[Stored dataset items]
------------------------------------------------------------

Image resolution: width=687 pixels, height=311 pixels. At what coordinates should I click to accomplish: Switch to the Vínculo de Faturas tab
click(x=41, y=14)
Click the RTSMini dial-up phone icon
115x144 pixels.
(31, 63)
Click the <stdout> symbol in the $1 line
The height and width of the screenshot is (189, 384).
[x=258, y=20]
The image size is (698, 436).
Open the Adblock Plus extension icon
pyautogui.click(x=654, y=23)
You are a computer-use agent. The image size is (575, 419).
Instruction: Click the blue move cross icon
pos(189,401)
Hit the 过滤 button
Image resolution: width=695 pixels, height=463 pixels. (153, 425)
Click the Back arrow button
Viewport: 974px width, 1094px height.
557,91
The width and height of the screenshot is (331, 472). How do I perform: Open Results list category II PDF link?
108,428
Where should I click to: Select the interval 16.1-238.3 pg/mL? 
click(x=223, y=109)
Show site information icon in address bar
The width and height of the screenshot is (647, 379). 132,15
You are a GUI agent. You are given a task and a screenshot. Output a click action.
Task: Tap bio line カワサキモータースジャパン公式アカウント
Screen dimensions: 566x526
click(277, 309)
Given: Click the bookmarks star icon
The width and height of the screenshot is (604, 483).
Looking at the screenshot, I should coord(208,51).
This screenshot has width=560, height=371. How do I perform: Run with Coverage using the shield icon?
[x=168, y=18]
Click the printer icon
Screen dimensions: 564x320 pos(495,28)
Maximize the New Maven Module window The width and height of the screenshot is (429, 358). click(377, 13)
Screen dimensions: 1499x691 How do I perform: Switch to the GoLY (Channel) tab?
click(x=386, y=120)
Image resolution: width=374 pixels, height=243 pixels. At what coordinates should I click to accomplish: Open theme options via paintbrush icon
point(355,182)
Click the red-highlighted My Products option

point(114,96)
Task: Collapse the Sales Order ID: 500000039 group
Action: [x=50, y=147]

------------------------------------------------------------

» **Your task**:
Having looked over the entries above, reproduce all of them exactly.

» **Response to this task**:
Image resolution: width=687 pixels, height=311 pixels. At what coordinates should I click to accomplish: Switch to the Vínculo de Faturas tab
click(x=41, y=14)
Click the RTSMini dial-up phone icon
115x144 pixels.
(31, 63)
Click the <stdout> symbol in the $1 line
The height and width of the screenshot is (189, 384).
[x=258, y=20]
The image size is (698, 436).
Open the Adblock Plus extension icon
pyautogui.click(x=654, y=23)
You are a computer-use agent. The image size is (575, 419).
Instruction: Click the blue move cross icon
pos(189,401)
Hit the 过滤 button
Image resolution: width=695 pixels, height=463 pixels. (153, 425)
Click the Back arrow button
Viewport: 974px width, 1094px height.
557,91
The width and height of the screenshot is (331, 472). How do I perform: Open Results list category II PDF link?
108,428
Where should I click to: Select the interval 16.1-238.3 pg/mL? 
click(x=223, y=109)
Show site information icon in address bar
The width and height of the screenshot is (647, 379). 132,15
You are a GUI agent. You are given a task and a screenshot. Output a click action.
Task: Tap bio line カワサキモータースジャパン公式アカウント
Screen dimensions: 566x526
click(277, 309)
Given: Click the bookmarks star icon
The width and height of the screenshot is (604, 483).
Looking at the screenshot, I should coord(208,51).
This screenshot has width=560, height=371. How do I perform: Run with Coverage using the shield icon?
[x=168, y=18]
Click the printer icon
Screen dimensions: 564x320 pos(495,28)
Maximize the New Maven Module window The width and height of the screenshot is (429, 358). click(377, 13)
Screen dimensions: 1499x691 How do I perform: Switch to the GoLY (Channel) tab?
click(x=386, y=120)
Image resolution: width=374 pixels, height=243 pixels. At what coordinates should I click to accomplish: Open theme options via paintbrush icon
point(355,182)
Click the red-highlighted My Products option

point(114,96)
Task: Collapse the Sales Order ID: 500000039 group
Action: [x=50, y=147]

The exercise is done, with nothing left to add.